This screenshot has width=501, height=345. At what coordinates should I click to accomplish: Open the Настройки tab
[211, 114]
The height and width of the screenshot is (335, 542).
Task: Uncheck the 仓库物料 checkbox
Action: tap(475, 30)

■ TO DO
Set down every entry exactly as given.

■ RESPONSE TO THE EXERCISE
This screenshot has width=501, height=345. At what coordinates should I click to accomplish: Open the Настройки tab
[211, 114]
The height and width of the screenshot is (335, 542).
Task: Uncheck the 仓库物料 checkbox
Action: tap(475, 30)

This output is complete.